## PROBLEM STATEMENT
All entries below must be given again exactly as they stand.

[Collected data entries]

<<<<

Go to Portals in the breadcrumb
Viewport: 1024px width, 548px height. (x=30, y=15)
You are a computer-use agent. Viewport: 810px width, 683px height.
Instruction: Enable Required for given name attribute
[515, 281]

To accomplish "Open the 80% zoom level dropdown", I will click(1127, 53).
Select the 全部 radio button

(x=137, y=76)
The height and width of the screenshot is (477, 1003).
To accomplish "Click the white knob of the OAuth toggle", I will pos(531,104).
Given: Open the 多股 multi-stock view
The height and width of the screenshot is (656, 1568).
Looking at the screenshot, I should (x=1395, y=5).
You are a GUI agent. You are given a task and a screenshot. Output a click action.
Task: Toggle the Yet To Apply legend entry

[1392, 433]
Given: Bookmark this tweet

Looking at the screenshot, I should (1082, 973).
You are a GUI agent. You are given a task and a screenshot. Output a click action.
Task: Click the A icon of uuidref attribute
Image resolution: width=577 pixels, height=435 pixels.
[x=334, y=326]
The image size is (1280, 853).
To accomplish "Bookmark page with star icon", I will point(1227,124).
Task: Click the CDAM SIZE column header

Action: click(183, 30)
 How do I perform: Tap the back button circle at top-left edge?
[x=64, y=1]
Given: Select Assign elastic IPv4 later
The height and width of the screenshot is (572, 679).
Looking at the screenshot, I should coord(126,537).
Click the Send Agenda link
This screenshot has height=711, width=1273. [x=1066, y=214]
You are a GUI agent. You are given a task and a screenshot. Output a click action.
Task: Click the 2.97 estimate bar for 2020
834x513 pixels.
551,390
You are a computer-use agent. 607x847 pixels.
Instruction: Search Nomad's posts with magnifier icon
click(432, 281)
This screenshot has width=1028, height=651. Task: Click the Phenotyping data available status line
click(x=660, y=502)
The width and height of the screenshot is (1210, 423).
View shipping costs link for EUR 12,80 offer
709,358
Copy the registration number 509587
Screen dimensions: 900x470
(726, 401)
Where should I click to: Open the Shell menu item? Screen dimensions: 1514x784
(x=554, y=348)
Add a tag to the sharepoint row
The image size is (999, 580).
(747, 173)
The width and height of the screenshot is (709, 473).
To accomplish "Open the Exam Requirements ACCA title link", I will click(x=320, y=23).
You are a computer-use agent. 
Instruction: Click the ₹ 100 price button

>>>>

## PROBLEM SOLUTION
Go to Portals in the breadcrumb
Viewport: 1024px width, 548px height. (x=30, y=15)
You are a computer-use agent. Viewport: 810px width, 683px height.
Instruction: Enable Required for given name attribute
[515, 281]

To accomplish "Open the 80% zoom level dropdown", I will click(1127, 53).
Select the 全部 radio button

(x=137, y=76)
The height and width of the screenshot is (477, 1003).
To accomplish "Click the white knob of the OAuth toggle", I will pos(531,104).
Given: Open the 多股 multi-stock view
The height and width of the screenshot is (656, 1568).
Looking at the screenshot, I should (x=1395, y=5).
You are a GUI agent. You are given a task and a screenshot. Output a click action.
Task: Toggle the Yet To Apply legend entry

[1392, 433]
Given: Bookmark this tweet

Looking at the screenshot, I should (1082, 973).
You are a GUI agent. You are given a task and a screenshot. Output a click action.
Task: Click the A icon of uuidref attribute
Image resolution: width=577 pixels, height=435 pixels.
[x=334, y=326]
The image size is (1280, 853).
To accomplish "Bookmark page with star icon", I will point(1227,124).
Task: Click the CDAM SIZE column header

Action: click(183, 30)
 How do I perform: Tap the back button circle at top-left edge?
[x=64, y=1]
Given: Select Assign elastic IPv4 later
The height and width of the screenshot is (572, 679).
Looking at the screenshot, I should coord(126,537).
Click the Send Agenda link
This screenshot has height=711, width=1273. [x=1066, y=214]
You are a GUI agent. You are given a task and a screenshot. Output a click action.
Task: Click the 2.97 estimate bar for 2020
834x513 pixels.
551,390
You are a computer-use agent. 607x847 pixels.
Instruction: Search Nomad's posts with magnifier icon
click(432, 281)
This screenshot has width=1028, height=651. Task: Click the Phenotyping data available status line
click(x=660, y=502)
The width and height of the screenshot is (1210, 423).
View shipping costs link for EUR 12,80 offer
709,358
Copy the registration number 509587
Screen dimensions: 900x470
(726, 401)
Where should I click to: Open the Shell menu item? Screen dimensions: 1514x784
(x=554, y=348)
Add a tag to the sharepoint row
The image size is (999, 580).
(747, 173)
The width and height of the screenshot is (709, 473).
To accomplish "Open the Exam Requirements ACCA title link", I will click(x=320, y=23).
You are a computer-use agent. 
Instruction: Click the ₹ 100 price button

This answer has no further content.